Tasks split cleanly into two categories. Natural language tasks (antonyms, synonyms, translation, capitalization) achieve high recovery rates (~96% avg.), often matching or exceeding few-shot performance. Algorithmic tasks (list reversal, counting, extraction) show near-complete failure (~17% avg.).

Natural Language
Algorithmic
Figure 1: Recovery rate (patched / few-shot accuracy) at K=8. Values above 100% indicate patching outperforms few-shot.
Full results matrix

The heatmap below shows performance across all task–model combinations.

Figure 2: Performance matrix across tasks and model sizes (K=8). Hover for exact values.

Scaling behavior

Larger models achieve higher absolute patched accuracy on NL tasks (32% → 62% → 87%), consistent with the original paper. Algorithmic tasks remain resistant regardless of scale, with no clear improvement pattern.

Figure 3: Few-shot vs patched accuracy across model sizes. Select tasks to compare.

Evidence condensation

The paper hypothesized that more in-context examples lead to better task representations for "easy" tasks. Our results tend to confirm this for both natural language and algorithmic tasks, although it may not always be the case.

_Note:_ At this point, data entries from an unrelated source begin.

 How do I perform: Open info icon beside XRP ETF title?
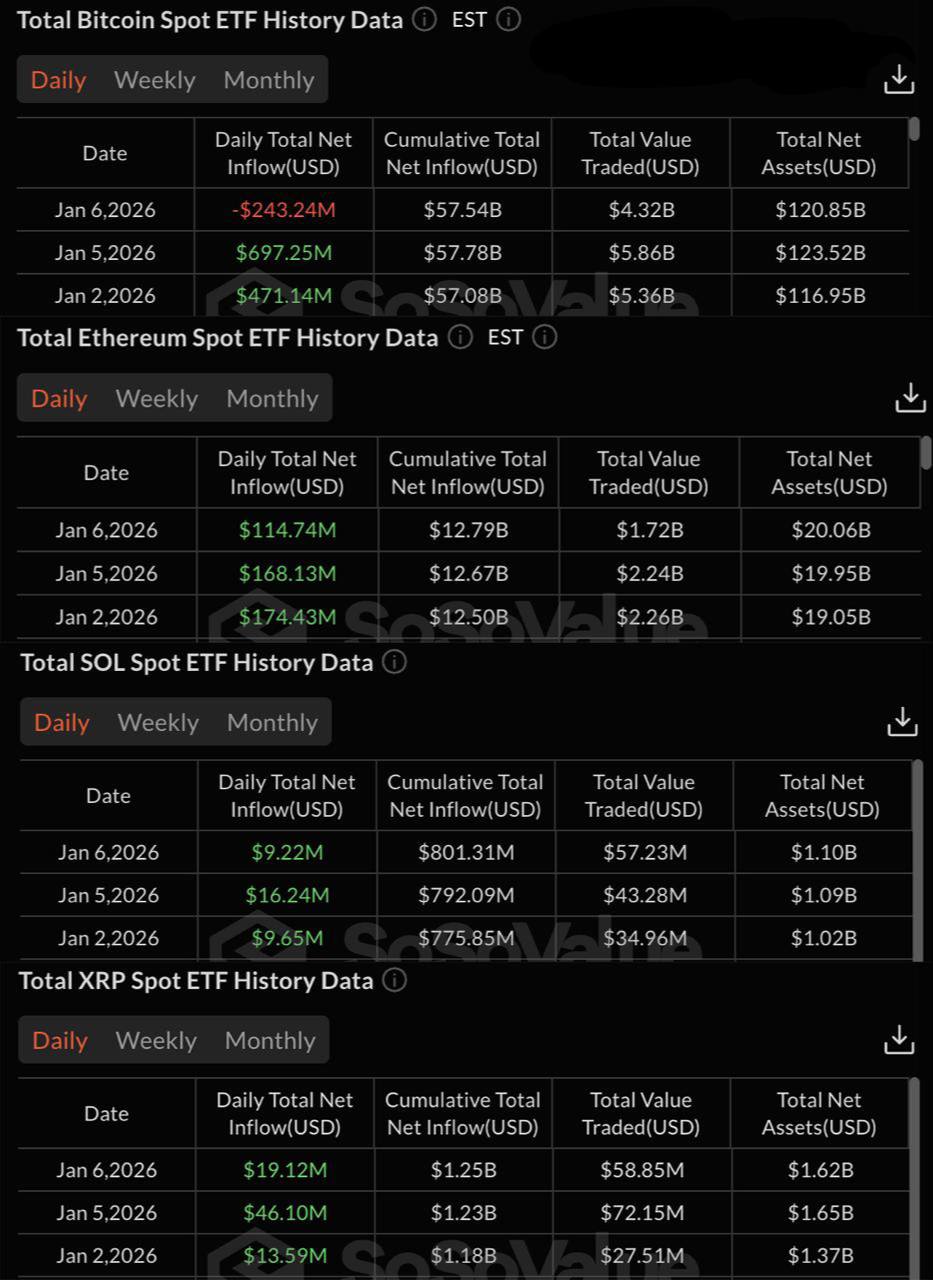click(395, 981)
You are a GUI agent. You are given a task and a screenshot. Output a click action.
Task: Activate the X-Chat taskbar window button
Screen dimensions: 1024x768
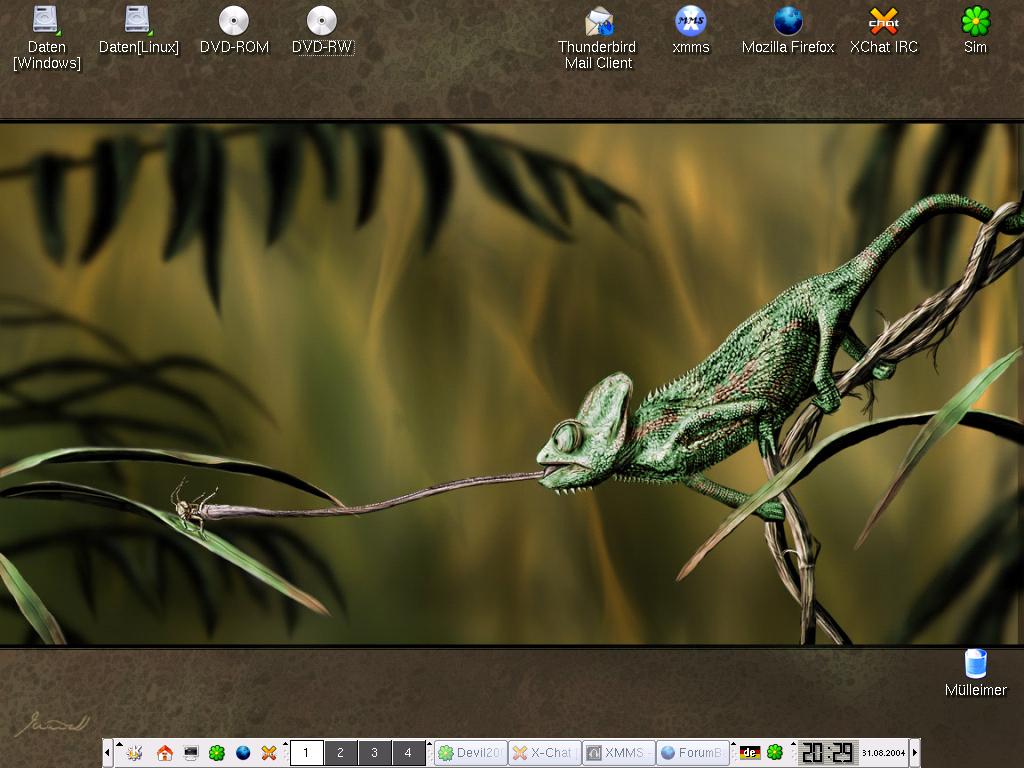(x=544, y=753)
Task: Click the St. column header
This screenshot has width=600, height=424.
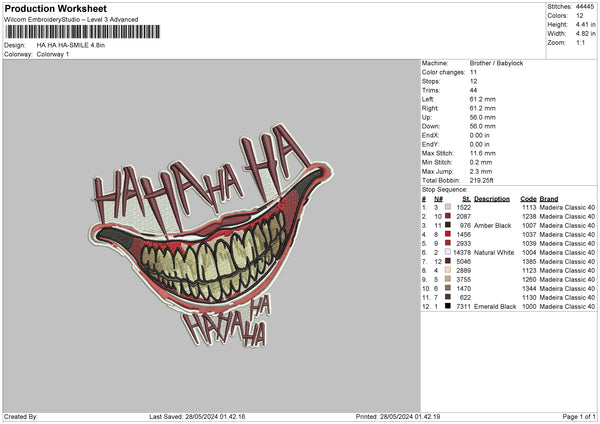Action: [465, 199]
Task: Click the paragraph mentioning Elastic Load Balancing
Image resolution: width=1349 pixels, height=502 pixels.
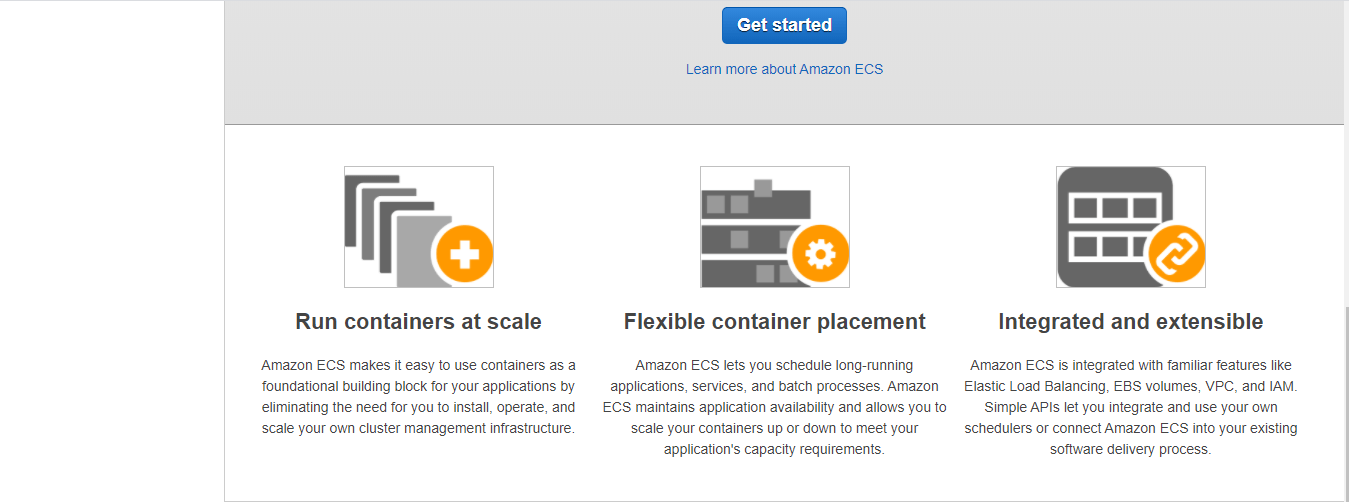Action: point(1131,407)
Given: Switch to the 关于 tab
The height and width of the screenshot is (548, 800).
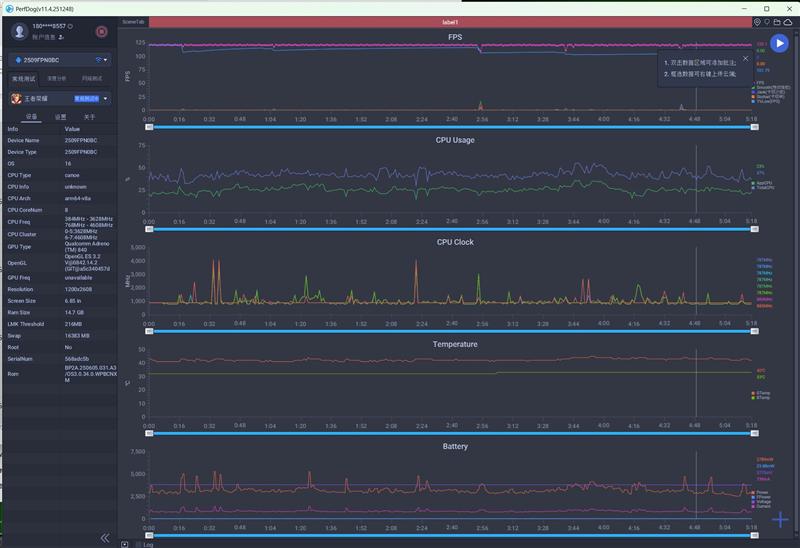Looking at the screenshot, I should pyautogui.click(x=89, y=117).
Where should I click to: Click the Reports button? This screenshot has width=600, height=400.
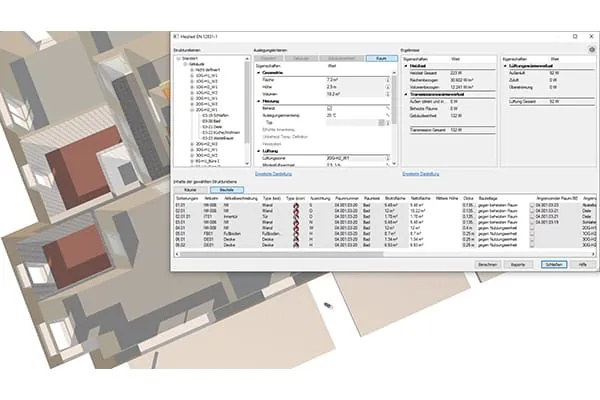coord(518,263)
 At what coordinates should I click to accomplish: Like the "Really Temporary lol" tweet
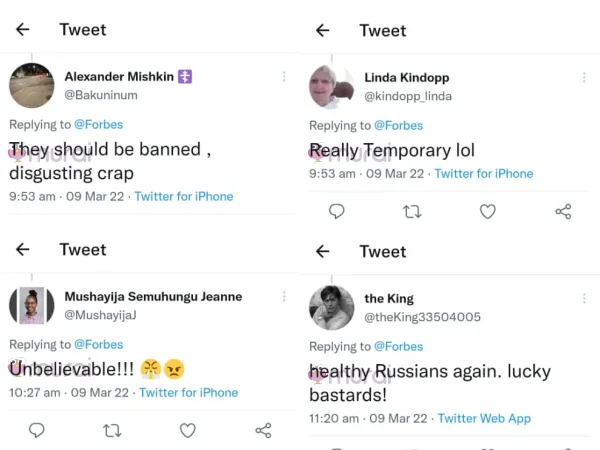[487, 211]
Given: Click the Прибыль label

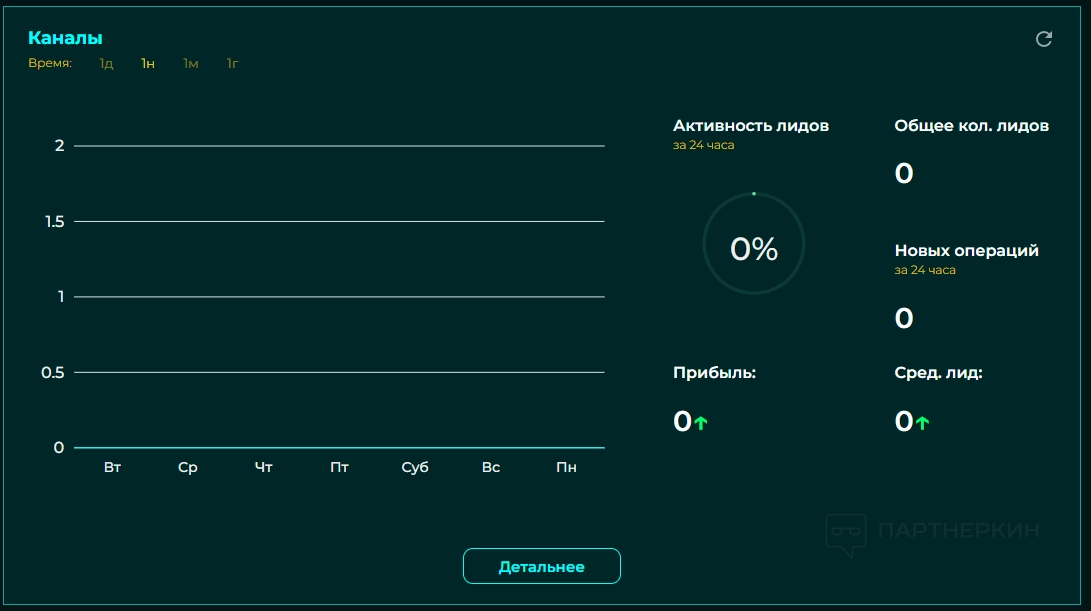Looking at the screenshot, I should pos(714,373).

Figure 4: Average patched accuracy by number of in-context examples.

Comparison with original paper

Finding Original (4B–27B) Replication (270M–4B) Status
NL task recovery 80–90% 74–115% Confirmed
Algo task recovery 35–45% 15–28% Lower than reported
Easy/hard task dichotomy Clear separation Clear separation Confirmed
Monotonic scaling Yes NL yes; Algo inconsistent Partial
Evidence condensation Works for easy tasks Works, but not always Partial

The lower algorithmic recovery rates may reflect our use of smaller models (270M–4B vs 4B–27B) and fixed middle-layer extraction rather than per-task optimization. The qualitative findings, particularly the stark NL/Algo divide, replicate clearly.

Discussion

What transfers

Semantic transformations: antonyms, synonyms, translation, case changes. These tasks appear to have compact, localized representations that can be captured in a single vector at the final token position.

What doesn't

Algorithmic operations: list manipulation, counting, position extraction. These may instead require distributed computation across tokens and layers that cannot be condensed into a single injection point.

This replication supports the paper's core insight: language models carry rich task identity information throughout their computations, but only "package" that information into a transferable form for certain task types.

Methods: Experiments run on Gemma-3 (pretrained) models (270M, 1B, 4B) using hidden state extraction at the final token position of the prompt. Injection performed at the middle layer (layer n/2) by overwriting the residual stream. K values: 0, 1, 2, 4, 8. Twenty test examples per task.

Limitations: The model size and sample counts are significantly smaller than in the original paper. We do not perform a hyperparameter search for the injection layer.

Code: Available on Github/JonasLoos/task_representations.